Delorme hesitated a moment, then threw a provocative look at his companion, the look of the alien to whom English assumptions are sometimes intolerable.
“Pretty mixed—your stocks—some of them—by now!”
“Not ours. You’d find, if you looked into it, that we’ve descended very straight. There’s been no carelessness.”
Delorme threw up his hands.
“Good heavens! Carelessness, as you call it, is the only hope for a family nowadays. A strong blood—that’s what you want—a blood that will stand this modern life—and you’ll never get that by mating in and in. Ah! here come the others.”
They turned, and saw a stream of people coming round the corner of the house. The rector and Mrs. Deacon—the gold cross on the rector’s waistcoat shining in the diffused light. Lady Barbara Woolson, the other uninvited guest, Victoria’s first cousin; a young man in a dinner jacket and black tie walking with Lady Tatham; a Madonnalike woman in black, hand in hand with a tall schoolboy; and two elderly gentlemen.
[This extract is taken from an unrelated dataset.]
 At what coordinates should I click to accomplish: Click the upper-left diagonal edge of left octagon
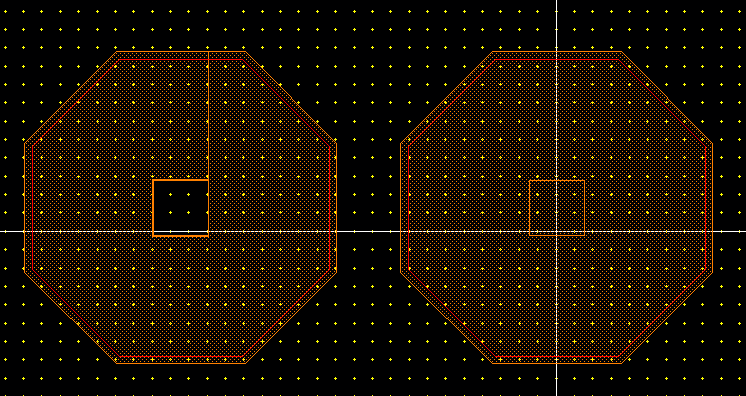tap(70, 97)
But in front—some little way in front—there walked a pair for whom all the rest appeared to be mere escort and attendance; so vivid, so charged with meaning they seemed, among the summer flowers, and under the summer sky.
A slender girl in white, and a tall youth looking down upon her, treading the grass just slightly in advance of her, with a happy deference, as though he led in the fairy queen. So delicate were her proportions, so bright her hair, and so compelling the charm that floated round her, that Delorme, dropping his cigarette, hastily put up his eyeglasses, and fell into his native tongue.
“Sapristi!—quelle petite fee avez-vous la?”
“My sister-in-law talked of some neighbours—”
“Mais elle entre en reine! My dear fellow, it looks dangerous.”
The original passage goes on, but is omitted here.